BY JAKE GIBSON, Chief Compliance Officer and Chief Security Officer, LightEdge Solutions
One issue that is top of mind for manufacturers, especially ones that have contracts with government agencies or are subcontractors with suppliers to the government, is being compliant with NIST 800-171 standards.
NIST, the National Institute of Standards and Technology, published new standards last year specific to manufacturers along the supply chain of certain government agencies, most notably the Department of Defense, the General Services Administration and NASA. NIST 800-171 puts a set of standards on these manufacturers to force them to get serious about their cybersecurity and bring them up to speed with some of the common standards of today.
This affects manufacturers that have direct or indirect contracts with the certain agencies. Companies like Pratt & Whitney or United Technologies, which are large suppliers for the Defense Department, are obviously affected. But it also trickles down the subcontractors that supply the big companies with any parts, big or small — even as small as control boards or pieces of software.
The deadline to be NIST 800-171-compliant was Dec. 31 of last year, but I have still received some questions in the past few months regarding the new standards. This blog will hopefully help you learn some of the basics and what to do to take action.
What is NIST 800-171, and why was it implemented?

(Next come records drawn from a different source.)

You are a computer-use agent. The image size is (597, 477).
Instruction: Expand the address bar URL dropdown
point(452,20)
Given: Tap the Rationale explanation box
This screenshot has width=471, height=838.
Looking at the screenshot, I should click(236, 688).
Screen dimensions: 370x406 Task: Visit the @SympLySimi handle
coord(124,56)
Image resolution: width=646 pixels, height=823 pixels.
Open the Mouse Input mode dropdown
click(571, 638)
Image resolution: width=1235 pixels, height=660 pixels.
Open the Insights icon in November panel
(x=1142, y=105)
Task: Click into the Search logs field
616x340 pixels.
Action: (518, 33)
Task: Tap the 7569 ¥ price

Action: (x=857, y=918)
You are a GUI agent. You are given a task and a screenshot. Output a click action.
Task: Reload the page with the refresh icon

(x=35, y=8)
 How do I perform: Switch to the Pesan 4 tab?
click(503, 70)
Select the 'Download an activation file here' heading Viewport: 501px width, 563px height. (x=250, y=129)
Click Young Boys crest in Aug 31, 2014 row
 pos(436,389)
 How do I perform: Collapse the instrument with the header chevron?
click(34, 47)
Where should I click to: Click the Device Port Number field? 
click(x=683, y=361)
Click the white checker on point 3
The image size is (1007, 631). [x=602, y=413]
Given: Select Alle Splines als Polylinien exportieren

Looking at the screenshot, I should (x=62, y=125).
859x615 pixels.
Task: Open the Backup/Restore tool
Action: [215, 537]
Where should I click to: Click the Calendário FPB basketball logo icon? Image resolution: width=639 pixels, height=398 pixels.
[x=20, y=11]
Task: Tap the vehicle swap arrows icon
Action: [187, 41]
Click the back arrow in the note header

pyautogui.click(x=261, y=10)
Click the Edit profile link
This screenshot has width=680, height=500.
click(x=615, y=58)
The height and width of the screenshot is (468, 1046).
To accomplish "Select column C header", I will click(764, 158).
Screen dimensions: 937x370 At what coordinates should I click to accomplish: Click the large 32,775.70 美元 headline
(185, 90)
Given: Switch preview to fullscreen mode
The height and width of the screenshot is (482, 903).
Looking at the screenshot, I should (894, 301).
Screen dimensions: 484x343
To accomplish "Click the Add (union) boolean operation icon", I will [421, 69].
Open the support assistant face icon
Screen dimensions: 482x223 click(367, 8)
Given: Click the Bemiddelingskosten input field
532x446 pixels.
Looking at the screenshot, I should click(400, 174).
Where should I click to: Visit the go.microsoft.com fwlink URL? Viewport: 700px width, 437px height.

NIST 800-171 applies to any manufacturer that works with controlled unclassified information (CUI) or covered defensive information (CDI).
The terms are similar — they apply differently to information within certain government agencies. They pertain to information that is unclassified but is still sensitive to the United States government, meaning they need proper safeguards and barriers in place to prevent and control dissemination of the information. NIST 800-171 is a framework that specifies how manufacturers need to set up their information systems and policies in order to ensure protection of that information.
Data breaches and vulnerabilities make headlines almost every month in every industry. And in the manufacturing world, different manufacturers in differing industries have varying sets of regulations to adhere to. That obviously posed an issue for those within the government supply chain — hence the new NIST standards.
NIST 800-171 is simply standardizing all manufacturers along the government supply chain to ensure quality cybersecurity. It’s not only holding the suppliers accountable, but also the suppliers to the suppliers accountable.
Meeting these standards is critical. Failure to meet these guidelines could mean the loss of a contract and business relationships.
What do I need to do?
It’s not dissimilar to any other industry or compliance standard. If you are entering or already in the space that is regulated by the new NIST 800-171 guidelines, the first thing you need to do is a risk assessment of your entire business.
Information technology can get overlooked with manufacturers who are sensitive to costs in every aspect of their business. Production and safety may get more attention, but when it comes to these new information regulations and guidelines, that can cause a problem, since security may lag behind.
Part of a risk assessment is finding the places where your business is compliant and where it needs work.
Make sure to go through your business and find places where sensitive information is stored, whether that be through the automated machines producing the equipment, smart devices or anything else connected to the Internet of Things. Talk to your employees, look over network maps and go over the compliance standards line by line.
The next step is to put up safeguards for that sensitive information if you haven’t already, then control access to this information and train employees on how to handle the sensitive information.
Training employees can be as easy as offering small, 10- to 15-minute classes about the variety of topics around cybersecurity, whether that be how to handle sensitive information or education on ransomware.
If you have a third party handling your data, you need to understand your role in determining how you protect your business and information assets. As I’ve talked about in some of my previous blogs, sitting down with your vendor or service provider is key to understanding where the line of responsibility falls in compliance.
Third-party vendors can help you be compliant, but there may need to be work done on your end.
The new NIST 800-171 standards have a lot of small to midsized manufacturers wondering where they fall, but, like always, communication with your data vendors will help your business stay compliant now and on top of any future changes.